Finding a Home for Tricky Dicky: the Nixon-Duke Presidential Library Controversy

Editor's Note

Nixon with his law school class 1937 on the left; Nixon's resignation 1974 on the right.

A collage from Duke Magazine featuring two portraits of Nixon. On the left, Nixon is pictured with his law school class in 1934; on the right, Nixon resigned from office in 1974.

         As an international student from China fascinated by “American politics”, Richard Nixon has been a subject of much interest to me. Praised for opening trade and initiating foreign relations with People’s Republic of China, Nixon has had an impressive track record; yet forever condemned for his otherwise “questionable” character and behavior, Nixon is going down in history as the president who resigned in fear of impeachment.

         Finding out that I have unknowingly spent a considerable amount of time in the old house that Nixon lived in for five doubles a month as a scholarship recipient was mind-blowing, but humbling nonetheless. On the campus of Nixon’s dear Alma mater, no evidence that he ever set foot here is made readily available: no plaque dedicated to our very own alumnus in highest office, no statue of the president and his ever-lasting glory, not even a brick honoring the law school graduate who objectively went on and had a prolific, though troubled, career.

This is the current street view (August 2014) of Nixon's old rental house.

The rental house that Nixon stayed in during law school as a scholarship recipient is still standing, only two blocks away from Duke University East Campus.


         Terry Sanford, on the other hand, has a narrative almost as a parallel to that of Nixon, short of the impeachment part, of course. Having served as the Democratic governor of North Carolina and an unsuccessful but still honorable run for the presidency, Sanford stepped in after ex-president Knight was hospitalized due to “campus unrest”. Being the charismatic, smooth, and strategic politician he is, it seems that Sanford quickly won the hearts of many at Duke University.
_ _ _ _
In the article on the Nixon-Duke library controversy, transcribe the passage that begins at the words "Finding a Home" and stops after "office in 1974.", copying it character for character.
_ _ _ _
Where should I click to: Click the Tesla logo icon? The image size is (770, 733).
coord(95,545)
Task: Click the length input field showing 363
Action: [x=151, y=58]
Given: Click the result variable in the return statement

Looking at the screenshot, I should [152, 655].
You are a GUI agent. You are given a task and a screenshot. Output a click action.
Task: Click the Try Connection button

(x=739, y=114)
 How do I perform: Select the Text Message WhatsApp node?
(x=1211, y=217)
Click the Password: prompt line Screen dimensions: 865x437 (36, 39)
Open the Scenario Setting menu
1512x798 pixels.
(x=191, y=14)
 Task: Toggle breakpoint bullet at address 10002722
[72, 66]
_ _ _ _
- [Task response]
Finding a Home for Tricky Dicky: the Nixon-Duke Presidential Library Controversy

Editor's Note

Nixon with his law school class 1937 on the left; Nixon's resignation 1974 on the right.

A collage from Duke Magazine featuring two portraits of Nixon. On the left, Nixon is pictured with his law school class in 1934; on the right, Nixon resigned from office in 1974.